Los métodos para captar nuevos
integrantes son definitorios. Gentes humildes que fueron desplazadas
de sus tierras y que no han sabido comprender quien es el enemigo acaban engrosando las filas del aparato que les había
expulsado; se encuentran luchando para defender los intereses de sus
verdugos y disparando a lxs que pelean por mejorar las condiciones de
sus iguales. El mundo al revés; el absurdo mundo que deja a
Colombia, un país empobrecido y preso de los desgnios de sus
inversores extranjeros, con una militarización creciente que, lejos
de apaciguar sus conflcitos, no hace más que reavivarlos. Así,
Colombia tiene el honor de ocupar un aberrante tercer escalón en el
podio de las inversiones en seguridad con relación a su Producto
Interior Bruto, sólo superado por Israel (8,7%) y Burundi (6,3%). Por
no hablar de las cantidades recibidas de forma indirecta desde
Estados Unidos en campañas como el famoso Plan Colombia.

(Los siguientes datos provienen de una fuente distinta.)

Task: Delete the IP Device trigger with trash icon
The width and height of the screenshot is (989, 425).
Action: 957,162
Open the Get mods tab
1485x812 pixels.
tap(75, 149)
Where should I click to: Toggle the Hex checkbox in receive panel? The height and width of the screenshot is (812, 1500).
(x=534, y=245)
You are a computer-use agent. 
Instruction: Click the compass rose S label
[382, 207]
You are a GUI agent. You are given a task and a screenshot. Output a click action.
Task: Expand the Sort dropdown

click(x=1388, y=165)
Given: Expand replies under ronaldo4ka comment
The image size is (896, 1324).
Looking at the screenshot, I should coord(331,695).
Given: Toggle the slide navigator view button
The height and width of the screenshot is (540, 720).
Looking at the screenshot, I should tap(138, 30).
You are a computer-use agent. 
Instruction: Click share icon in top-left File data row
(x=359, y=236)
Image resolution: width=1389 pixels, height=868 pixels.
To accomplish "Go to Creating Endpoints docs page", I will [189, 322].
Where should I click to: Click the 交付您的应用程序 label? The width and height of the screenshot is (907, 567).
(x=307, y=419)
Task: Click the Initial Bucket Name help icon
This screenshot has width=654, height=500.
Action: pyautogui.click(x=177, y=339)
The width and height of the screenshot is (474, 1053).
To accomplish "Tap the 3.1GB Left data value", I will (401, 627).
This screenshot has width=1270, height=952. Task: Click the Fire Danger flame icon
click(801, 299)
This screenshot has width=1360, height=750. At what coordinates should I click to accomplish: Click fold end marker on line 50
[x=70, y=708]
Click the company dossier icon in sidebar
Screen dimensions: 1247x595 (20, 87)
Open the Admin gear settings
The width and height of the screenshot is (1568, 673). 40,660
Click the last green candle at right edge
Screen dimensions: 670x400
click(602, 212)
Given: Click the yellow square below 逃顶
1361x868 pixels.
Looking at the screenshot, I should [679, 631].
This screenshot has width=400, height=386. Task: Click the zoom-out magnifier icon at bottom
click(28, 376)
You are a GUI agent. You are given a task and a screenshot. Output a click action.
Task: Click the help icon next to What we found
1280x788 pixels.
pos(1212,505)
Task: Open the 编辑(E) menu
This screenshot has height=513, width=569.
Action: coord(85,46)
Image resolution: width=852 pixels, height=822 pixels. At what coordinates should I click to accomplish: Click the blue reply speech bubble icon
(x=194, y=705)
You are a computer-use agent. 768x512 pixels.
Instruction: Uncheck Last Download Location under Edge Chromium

Ante una creciente conflicitividad social, fruto de la expresiones cada vez más descaradas de la desigualdad en el seno de las jóvenes democracias sudamericanas y de los anhelos inalcanzados de una población acostumbrada a la sumisión, la respuesta de los gobiernos, como en el caso de Colombia, es la porra y las balas. Mientras tanto, la educación, el acceso a la información y el trabajo, la industria, la reforma agraria y las políticas sociales se quedan, ahogadas, en el fondo de las agendas.